= Tunisian Presidential Security =

Security force for the President of Tunisia

Tunisian Presidential Security is the apparatus responsible of the security of the President of Tunisia. It is an elite internal security unit under the Ministry of the Interior and also referred to as the PGF (Presidential Guard Forces).

== Structure ==
In 2011, there were said to be some 6,000 security personnel in the organisation.

Director Generals:
- Abderrahmen Haj Ali (?-1990)
- Ali Seriati (1990-January 16, 2011)
- Taoufik Dabbabi (January 16, 2011 – ?)
- Raouf Mrad (? - October 30, 2019)
- Khaled Yahyaoui (October 30, 2019 – Present)

==History==
Presidential security began following the need for protection of the head of State after Tunisian independence in 1956 and this led to the founding of the Presidential Security Force on 18 April 1956. In 1975, the Ministry of the Interior became responsible for the Presidential Security Force and security also applied to other official figures in Tunisia.
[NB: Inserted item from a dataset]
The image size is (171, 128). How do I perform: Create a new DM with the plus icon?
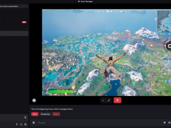(x=26, y=29)
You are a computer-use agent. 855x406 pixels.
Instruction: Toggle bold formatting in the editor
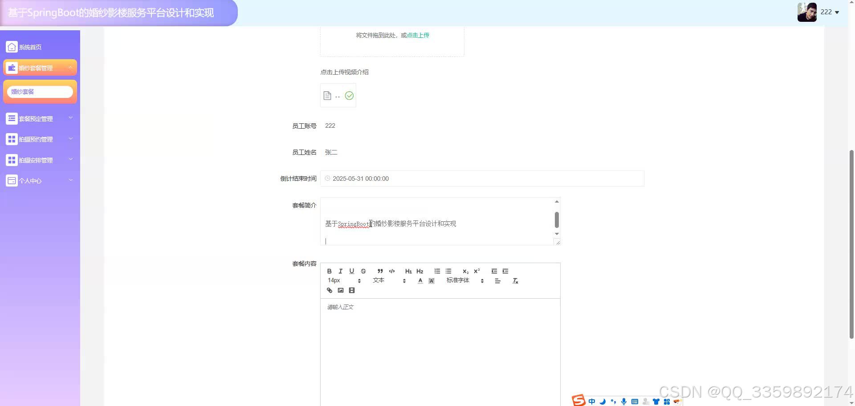pyautogui.click(x=329, y=271)
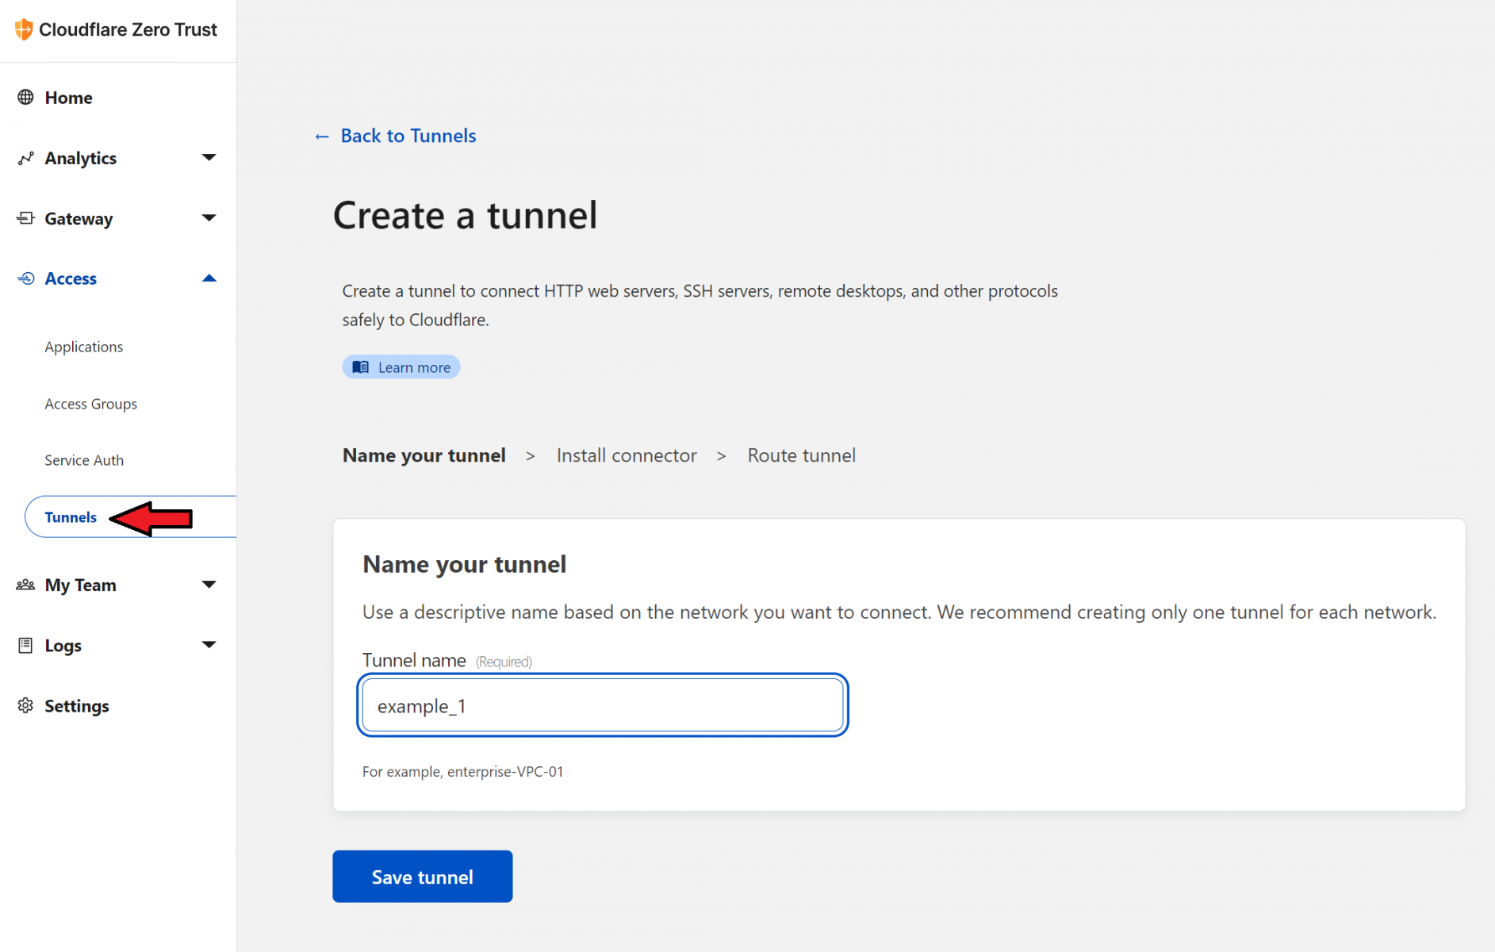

The Security forces were involved in protecting the President during the Tunisian revolution but following removal of President Zine El Abidine Ben Ali in 2011, the paramilitary elements of the forces loyal to the former president were disbanded and the organisation reformatted. Former members of the Presidential Guard were investigated and charged at tribunal on human rights violations but were later acquitted including Ali Seriati, the former Director General of Presidential Security.

In the 2015 Tunis bombing 12 presidential guard members were killed.